A likely case for a NAT would be NAT64 defined in RFC6144, RFC6145, RFC6146, RFC6052, RFC6147, and RFC6384. Multihoming has been a long standing feature of SCTP prominently used in cellular and multimedia communications where reliability and performance is essential.
There is also an interesting informational rfc regarding IPv6-only networks and the use of NAT64. This points to incidents involving IPv4 literals that require work-around approaches in less than %2 of the cases within IPv6 only networks.
Section 3.2 DNS Operation ,--- Router Advertisements are used to carry DNS Configuration options [RFC6106 <http://tools.ietf.org/html/rfc6106>], listing the DNS64 as the DNS server the hosts should use.
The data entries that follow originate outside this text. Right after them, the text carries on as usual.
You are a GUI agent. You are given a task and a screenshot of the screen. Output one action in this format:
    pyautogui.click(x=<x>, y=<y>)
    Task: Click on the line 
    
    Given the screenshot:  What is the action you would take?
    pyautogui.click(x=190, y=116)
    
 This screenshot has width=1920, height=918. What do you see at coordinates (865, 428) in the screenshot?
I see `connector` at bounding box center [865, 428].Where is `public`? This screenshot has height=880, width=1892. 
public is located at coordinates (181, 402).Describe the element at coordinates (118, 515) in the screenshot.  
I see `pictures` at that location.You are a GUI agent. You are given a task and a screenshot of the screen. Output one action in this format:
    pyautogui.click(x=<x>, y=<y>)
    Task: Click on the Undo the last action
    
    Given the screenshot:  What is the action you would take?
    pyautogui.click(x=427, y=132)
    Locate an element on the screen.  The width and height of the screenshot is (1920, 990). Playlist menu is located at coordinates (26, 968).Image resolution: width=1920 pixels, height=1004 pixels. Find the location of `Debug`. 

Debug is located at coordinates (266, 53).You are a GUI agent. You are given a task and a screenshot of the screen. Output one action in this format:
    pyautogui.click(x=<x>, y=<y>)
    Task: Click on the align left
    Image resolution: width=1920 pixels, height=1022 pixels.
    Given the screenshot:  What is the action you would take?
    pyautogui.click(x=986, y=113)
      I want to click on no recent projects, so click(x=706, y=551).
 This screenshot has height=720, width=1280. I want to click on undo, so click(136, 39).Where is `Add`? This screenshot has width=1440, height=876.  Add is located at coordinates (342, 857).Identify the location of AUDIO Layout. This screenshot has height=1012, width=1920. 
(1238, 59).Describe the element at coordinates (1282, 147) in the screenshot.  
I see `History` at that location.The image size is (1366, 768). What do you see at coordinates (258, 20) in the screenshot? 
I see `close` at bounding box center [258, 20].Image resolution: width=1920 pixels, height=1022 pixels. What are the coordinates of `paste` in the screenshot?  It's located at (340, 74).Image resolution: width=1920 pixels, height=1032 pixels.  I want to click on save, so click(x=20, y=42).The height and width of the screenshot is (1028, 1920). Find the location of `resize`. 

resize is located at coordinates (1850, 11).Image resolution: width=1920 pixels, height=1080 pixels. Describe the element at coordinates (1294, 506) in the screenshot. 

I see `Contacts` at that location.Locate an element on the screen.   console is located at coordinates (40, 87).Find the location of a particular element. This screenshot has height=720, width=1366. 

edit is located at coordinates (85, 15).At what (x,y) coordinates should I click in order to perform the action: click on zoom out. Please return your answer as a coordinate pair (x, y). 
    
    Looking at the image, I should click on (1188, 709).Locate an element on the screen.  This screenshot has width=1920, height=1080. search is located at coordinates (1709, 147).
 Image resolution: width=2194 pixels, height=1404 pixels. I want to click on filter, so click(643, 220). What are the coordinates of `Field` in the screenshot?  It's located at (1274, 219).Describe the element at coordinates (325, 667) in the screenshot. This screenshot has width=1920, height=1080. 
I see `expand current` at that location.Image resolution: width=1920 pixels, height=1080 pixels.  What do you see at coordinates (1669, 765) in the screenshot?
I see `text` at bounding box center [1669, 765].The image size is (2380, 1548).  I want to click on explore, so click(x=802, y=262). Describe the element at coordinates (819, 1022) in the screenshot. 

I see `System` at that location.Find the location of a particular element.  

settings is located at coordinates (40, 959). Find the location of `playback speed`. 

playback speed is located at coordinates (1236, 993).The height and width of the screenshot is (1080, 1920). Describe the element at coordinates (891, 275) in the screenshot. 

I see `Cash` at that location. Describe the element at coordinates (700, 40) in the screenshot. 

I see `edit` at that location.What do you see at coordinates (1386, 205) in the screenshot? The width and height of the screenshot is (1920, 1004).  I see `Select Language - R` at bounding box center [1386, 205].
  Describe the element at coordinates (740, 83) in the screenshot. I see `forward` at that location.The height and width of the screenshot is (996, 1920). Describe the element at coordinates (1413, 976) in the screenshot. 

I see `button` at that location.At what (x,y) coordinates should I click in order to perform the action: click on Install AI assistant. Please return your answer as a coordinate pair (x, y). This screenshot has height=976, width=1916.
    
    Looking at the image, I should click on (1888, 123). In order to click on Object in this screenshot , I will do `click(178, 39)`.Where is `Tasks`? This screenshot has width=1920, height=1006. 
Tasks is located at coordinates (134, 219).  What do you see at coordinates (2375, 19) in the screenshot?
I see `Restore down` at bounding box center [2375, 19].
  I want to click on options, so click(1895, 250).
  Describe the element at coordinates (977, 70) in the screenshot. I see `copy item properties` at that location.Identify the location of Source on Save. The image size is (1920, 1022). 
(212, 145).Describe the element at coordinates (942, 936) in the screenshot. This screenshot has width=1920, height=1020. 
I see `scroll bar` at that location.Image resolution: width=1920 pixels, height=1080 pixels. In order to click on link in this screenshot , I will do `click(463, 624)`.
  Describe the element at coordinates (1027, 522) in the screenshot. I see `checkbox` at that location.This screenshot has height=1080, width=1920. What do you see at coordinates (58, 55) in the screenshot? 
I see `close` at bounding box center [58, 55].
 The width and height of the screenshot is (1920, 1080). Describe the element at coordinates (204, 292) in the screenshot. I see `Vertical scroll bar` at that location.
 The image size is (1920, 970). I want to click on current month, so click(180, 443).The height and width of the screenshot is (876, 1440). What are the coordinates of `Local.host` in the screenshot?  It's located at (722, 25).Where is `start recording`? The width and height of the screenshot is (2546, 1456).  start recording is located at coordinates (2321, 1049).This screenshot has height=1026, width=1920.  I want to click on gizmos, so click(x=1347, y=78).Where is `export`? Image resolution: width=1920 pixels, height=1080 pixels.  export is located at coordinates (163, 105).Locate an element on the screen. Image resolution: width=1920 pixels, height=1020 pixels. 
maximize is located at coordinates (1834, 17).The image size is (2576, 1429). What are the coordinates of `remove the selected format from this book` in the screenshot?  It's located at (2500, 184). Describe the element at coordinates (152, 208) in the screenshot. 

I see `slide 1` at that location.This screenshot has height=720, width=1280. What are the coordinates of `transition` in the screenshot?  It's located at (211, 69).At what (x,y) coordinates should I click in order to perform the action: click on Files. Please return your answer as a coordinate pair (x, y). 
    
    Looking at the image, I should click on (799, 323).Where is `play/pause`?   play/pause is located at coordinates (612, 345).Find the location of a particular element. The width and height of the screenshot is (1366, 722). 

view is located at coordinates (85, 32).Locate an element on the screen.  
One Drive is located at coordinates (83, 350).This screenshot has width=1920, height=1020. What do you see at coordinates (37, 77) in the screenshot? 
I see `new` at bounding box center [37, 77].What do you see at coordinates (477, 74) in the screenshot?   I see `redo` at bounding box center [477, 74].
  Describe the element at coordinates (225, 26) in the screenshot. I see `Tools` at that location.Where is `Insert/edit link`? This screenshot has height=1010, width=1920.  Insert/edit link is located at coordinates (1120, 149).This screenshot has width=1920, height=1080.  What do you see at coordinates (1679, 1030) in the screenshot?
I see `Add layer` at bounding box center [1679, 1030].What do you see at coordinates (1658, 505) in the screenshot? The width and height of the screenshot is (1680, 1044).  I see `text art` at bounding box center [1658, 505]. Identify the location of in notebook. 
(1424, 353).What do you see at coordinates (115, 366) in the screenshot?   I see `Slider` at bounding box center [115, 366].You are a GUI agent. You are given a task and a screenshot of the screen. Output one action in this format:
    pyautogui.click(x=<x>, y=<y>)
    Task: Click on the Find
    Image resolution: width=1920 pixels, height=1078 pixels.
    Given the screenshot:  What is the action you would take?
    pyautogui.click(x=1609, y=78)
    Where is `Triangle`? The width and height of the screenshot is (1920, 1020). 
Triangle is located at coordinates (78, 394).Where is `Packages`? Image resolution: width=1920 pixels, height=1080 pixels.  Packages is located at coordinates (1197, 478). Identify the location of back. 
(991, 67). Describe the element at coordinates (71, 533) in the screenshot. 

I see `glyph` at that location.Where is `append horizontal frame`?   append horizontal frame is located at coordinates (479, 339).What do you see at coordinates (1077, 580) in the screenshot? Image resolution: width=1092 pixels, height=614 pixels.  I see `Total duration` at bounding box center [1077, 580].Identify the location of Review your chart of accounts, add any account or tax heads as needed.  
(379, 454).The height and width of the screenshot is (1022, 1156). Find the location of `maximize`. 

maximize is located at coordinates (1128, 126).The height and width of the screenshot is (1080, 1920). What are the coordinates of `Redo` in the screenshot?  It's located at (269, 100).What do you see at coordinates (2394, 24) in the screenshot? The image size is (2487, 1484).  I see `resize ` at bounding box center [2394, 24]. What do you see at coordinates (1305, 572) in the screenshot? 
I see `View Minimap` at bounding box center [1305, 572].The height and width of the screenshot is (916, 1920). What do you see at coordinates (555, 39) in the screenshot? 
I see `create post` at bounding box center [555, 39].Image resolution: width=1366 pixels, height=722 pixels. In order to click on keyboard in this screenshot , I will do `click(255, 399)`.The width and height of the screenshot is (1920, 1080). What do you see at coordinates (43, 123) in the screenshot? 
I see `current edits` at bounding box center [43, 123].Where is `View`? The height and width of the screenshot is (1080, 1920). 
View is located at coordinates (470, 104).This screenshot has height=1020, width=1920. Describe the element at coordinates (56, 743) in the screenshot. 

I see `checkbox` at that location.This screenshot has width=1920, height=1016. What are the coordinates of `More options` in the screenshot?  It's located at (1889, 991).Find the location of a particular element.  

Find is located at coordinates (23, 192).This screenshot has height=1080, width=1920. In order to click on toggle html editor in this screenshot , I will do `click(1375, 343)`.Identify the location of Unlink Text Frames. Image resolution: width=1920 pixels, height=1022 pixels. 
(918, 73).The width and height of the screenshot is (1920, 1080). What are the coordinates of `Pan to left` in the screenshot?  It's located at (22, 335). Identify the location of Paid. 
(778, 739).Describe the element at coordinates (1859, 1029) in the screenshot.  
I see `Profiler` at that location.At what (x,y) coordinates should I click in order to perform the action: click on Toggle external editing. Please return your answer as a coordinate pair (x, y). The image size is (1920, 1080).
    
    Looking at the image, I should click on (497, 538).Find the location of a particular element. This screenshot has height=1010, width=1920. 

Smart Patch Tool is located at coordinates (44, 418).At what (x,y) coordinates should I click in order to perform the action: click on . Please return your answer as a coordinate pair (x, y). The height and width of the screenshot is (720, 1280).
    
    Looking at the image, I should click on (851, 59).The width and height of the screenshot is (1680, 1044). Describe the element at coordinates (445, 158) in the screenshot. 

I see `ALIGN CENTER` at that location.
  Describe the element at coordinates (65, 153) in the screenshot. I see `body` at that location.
In addition, aliases were added to the DNS64 device to allow it to receive packets on the well-known DNS server addresses that Windows operating systems use (fec0:0:0:ffff::1, fec0:0:0:ffff::2, and fec0:0:0:ffff::3). At a later stage support for stateless DHCPv6 [RFC3736 <http://tools.ietf.org/html/rfc3736>] was added. We do recommend enabling RFC6106, well-known addresses, and stateless DHCPv6 in order to maximize the likelihood of different types of IPv6-only hosts being able to use DNS without manual configuration. DNS server discovery was never a problem in dual-stack networks, because DNS servers on the IPv4 side can easily provide IPv6 information (AAAA records) as well. With IPv6-only networking, it becomes crucial that the local DNS server can be reached via IPv6 as well. '---
Other notes: Mac OS X the network manager needed to be explicitly told to not expect IPv4. Windows 7 experienced problems when relying on default, well-known DNS server addresses: without manual configuration, the host was unable to use the DNS addresses, even though the system displays them as current DNS server addresses.